[Donald gives us a rundown of a comic show that hits close to home. — the Artblog editors]
Why does everyone love the Constitution in a country where no one agrees with anything? That is exactly what “Saturday Night Live” alum Colin Quinn debates in his satirical look at America’s history in his one-man show at the Philadelphia Theatre Company’s Suzanne Roberts Theatre.
Quinn packs a patriotic punch
Unconstitutional premiered Off-Broadway on the fourth of July last year and has since toured throughout all of the original 13 colonies. Quinn was last seen at the Philadelphia Theatre Company in Long Story Short, a show that earned him a Drama Desk Award and an Emmy nomination for the film adaptation.
Unconstitutional is simply Quinn’s own interpretation of the Constitution (otherwise known as the single greatest four-page document in history, which very few people have ever actually read), signed here in the city of Philadelphia in 1787–and how it has impacted (or not) the United States of America. The Constitution was ratified in 1788, put into full effect in 1789, and has since been amended 27 times.

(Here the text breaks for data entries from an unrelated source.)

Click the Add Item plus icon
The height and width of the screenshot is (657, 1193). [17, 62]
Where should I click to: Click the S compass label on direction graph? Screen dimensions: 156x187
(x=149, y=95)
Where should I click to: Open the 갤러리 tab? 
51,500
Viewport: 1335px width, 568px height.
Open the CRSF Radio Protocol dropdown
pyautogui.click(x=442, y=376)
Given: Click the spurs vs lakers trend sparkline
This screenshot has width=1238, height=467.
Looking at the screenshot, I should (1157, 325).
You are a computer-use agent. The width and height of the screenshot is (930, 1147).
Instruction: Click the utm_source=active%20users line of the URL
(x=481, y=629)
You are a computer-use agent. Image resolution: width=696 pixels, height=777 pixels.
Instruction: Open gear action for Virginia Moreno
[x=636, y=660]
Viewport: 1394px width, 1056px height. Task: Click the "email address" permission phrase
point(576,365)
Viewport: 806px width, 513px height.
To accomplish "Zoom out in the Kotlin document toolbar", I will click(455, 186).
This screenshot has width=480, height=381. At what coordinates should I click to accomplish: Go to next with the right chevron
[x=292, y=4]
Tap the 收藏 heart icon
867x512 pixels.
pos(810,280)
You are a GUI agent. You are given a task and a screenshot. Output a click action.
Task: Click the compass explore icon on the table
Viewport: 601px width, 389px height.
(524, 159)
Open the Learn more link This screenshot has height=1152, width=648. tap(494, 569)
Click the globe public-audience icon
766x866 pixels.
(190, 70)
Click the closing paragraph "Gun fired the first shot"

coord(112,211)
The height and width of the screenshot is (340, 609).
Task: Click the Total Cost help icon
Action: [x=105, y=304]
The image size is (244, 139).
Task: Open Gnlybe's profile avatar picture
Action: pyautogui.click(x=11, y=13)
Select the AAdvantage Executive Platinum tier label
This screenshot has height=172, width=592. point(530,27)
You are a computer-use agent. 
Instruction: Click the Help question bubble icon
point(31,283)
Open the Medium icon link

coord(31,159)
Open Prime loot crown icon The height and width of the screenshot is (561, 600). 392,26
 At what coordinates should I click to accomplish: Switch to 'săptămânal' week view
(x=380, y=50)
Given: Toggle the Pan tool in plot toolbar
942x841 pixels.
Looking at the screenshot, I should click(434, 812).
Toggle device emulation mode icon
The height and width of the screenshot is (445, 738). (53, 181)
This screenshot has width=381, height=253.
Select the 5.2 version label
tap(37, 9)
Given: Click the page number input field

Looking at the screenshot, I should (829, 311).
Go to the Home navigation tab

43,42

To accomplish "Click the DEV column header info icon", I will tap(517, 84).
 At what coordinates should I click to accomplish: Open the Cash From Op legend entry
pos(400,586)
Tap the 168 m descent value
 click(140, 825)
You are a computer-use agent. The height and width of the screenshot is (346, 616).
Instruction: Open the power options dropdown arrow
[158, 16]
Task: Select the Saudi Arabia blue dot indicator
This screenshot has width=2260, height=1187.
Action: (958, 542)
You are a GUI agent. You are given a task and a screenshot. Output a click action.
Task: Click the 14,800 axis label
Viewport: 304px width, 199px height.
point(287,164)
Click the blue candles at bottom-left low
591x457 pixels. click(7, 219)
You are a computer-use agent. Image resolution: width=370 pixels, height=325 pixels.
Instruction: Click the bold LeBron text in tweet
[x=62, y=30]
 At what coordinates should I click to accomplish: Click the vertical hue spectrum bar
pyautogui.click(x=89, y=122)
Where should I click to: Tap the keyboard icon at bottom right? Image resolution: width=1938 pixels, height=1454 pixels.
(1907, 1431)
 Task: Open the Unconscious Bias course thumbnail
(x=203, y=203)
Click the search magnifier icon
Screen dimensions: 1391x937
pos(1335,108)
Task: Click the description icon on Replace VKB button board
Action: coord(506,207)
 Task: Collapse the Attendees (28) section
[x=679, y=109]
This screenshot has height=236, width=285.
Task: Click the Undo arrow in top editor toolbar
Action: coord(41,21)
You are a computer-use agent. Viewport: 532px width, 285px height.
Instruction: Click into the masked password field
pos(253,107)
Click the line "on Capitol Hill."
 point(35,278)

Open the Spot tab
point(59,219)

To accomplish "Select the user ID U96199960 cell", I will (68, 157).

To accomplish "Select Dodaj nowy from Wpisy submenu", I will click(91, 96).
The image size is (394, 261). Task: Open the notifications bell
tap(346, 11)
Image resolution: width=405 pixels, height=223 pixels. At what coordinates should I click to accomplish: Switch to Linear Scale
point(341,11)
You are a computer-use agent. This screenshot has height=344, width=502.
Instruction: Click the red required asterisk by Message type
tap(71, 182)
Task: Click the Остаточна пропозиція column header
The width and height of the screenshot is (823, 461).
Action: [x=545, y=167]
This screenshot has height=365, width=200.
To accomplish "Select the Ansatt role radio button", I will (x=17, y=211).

Quinn digs into the mindset of how the Constitution was formed through several of the articles, sections, and amendments shown on a big screen behind him. In an interview with Fox News last summer, he said, “People always say that the Constitution is a brilliant document, but I don’t get it.” He then added that the American mentality that we know now comes out of the Constitution (a key example of this would be gun-toting fanatics who point to the right to bear arms as support).
Quinn also points out that the United States of America’s political system has gone from modeling Frank Capra’s idealistic “Mr. Smith Goes to Washington” to the violent insanity displayed in the last scene of Quentin Tarantino’s “Reservoir Dogs”.
There is no American who is safe in Unconstitutional, as Quinn has a lot of hilarious material to work with. Everyone, from George Washington and Andrew Jackson to Donald Trump and the Kardashians, is fair game. He even manages to roast veteran rocker Bruce Springsteen (otherwise known as The Boss”) with this question: “If you really gave a shit about the working man, why would you do a four-and-a-half hour concert on a Tuesday night?”
Several presidents had their own definitive word courtesy of Quinn (Jimmy Carter: “pussy,” Bill Clinton: “sex maniac”). He also noticed that before John F. Kennedy became president, past presidents weren’t ever looked upon as sex symbols.
Quinn then goes on to compare the end of George W. Bush’s presidency to Bruce Willis escaping the city as it explodes in one of the “Die Hard” movies. Clearly, Quinn is referring to the crash of 2008, which inadvertently fell on President Obama’s lap as a result.
Having taken an Advanced Placement class in United States government and politics class in high school, I grasped a whole new angle of how our past has remained sacred to our country, thanks to Quinn. Colin Quinn Unconstitutional flips the concepts of American history that we thought we knew backwards and forwards. We as an audience, and especially as Americans, are fully able to laugh at our history and at the same time, while remaining in complete amazement at how much we have overcome even though we as human beings haven’t really evolved all that much.
Colin Quinn Unconstitutional runs at the Philadelphia Theatre Company’s Suzanne Roberts Theatre through July 6, 2014.